▶ [Exercise]
Every entry below is to be copied exactly as written.

Collection entries:
· · · · · · ·

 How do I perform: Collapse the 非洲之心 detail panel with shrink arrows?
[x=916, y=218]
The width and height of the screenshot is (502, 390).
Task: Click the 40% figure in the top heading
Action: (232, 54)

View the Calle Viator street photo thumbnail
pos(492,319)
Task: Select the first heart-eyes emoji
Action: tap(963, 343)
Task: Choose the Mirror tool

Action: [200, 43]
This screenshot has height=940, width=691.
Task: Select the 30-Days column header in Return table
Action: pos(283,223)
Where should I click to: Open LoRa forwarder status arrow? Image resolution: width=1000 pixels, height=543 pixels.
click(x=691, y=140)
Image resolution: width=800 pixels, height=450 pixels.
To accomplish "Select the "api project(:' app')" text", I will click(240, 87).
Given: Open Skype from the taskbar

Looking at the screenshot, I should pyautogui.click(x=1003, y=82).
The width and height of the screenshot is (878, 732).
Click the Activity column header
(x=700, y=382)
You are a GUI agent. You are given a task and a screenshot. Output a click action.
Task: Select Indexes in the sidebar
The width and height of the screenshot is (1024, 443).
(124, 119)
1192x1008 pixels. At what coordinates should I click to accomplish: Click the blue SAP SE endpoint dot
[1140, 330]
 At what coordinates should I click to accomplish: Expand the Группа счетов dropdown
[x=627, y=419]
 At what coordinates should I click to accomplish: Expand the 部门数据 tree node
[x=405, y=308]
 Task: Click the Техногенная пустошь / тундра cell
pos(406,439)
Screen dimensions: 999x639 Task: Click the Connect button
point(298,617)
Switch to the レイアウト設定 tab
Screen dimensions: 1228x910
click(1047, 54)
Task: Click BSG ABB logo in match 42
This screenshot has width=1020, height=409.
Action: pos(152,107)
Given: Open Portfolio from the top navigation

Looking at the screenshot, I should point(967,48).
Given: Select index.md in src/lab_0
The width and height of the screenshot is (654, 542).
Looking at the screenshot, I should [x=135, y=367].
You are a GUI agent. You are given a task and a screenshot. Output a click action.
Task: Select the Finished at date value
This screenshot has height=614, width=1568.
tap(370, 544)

· · · · · · ·

▶ [Final answer]
 How do I perform: Collapse the 非洲之心 detail panel with shrink arrows?
[x=916, y=218]
The width and height of the screenshot is (502, 390).
Task: Click the 40% figure in the top heading
Action: (232, 54)

View the Calle Viator street photo thumbnail
pos(492,319)
Task: Select the first heart-eyes emoji
Action: tap(963, 343)
Task: Choose the Mirror tool

Action: [200, 43]
This screenshot has height=940, width=691.
Task: Select the 30-Days column header in Return table
Action: pos(283,223)
Where should I click to: Open LoRa forwarder status arrow? Image resolution: width=1000 pixels, height=543 pixels.
click(x=691, y=140)
Image resolution: width=800 pixels, height=450 pixels.
To accomplish "Select the "api project(:' app')" text", I will click(240, 87).
Given: Open Skype from the taskbar

Looking at the screenshot, I should pyautogui.click(x=1003, y=82).
The width and height of the screenshot is (878, 732).
Click the Activity column header
(x=700, y=382)
You are a GUI agent. You are given a task and a screenshot. Output a click action.
Task: Select Indexes in the sidebar
The width and height of the screenshot is (1024, 443).
(124, 119)
1192x1008 pixels. At what coordinates should I click to accomplish: Click the blue SAP SE endpoint dot
[1140, 330]
 At what coordinates should I click to accomplish: Expand the Группа счетов dropdown
[x=627, y=419]
 At what coordinates should I click to accomplish: Expand the 部门数据 tree node
[x=405, y=308]
 Task: Click the Техногенная пустошь / тундра cell
pos(406,439)
Screen dimensions: 999x639 Task: Click the Connect button
point(298,617)
Switch to the レイアウト設定 tab
Screen dimensions: 1228x910
click(1047, 54)
Task: Click BSG ABB logo in match 42
This screenshot has width=1020, height=409.
Action: pos(152,107)
Given: Open Portfolio from the top navigation

Looking at the screenshot, I should point(967,48).
Given: Select index.md in src/lab_0
The width and height of the screenshot is (654, 542).
Looking at the screenshot, I should [x=135, y=367].
You are a GUI agent. You are given a task and a screenshot. Output a click action.
Task: Select the Finished at date value
This screenshot has height=614, width=1568.
tap(370, 544)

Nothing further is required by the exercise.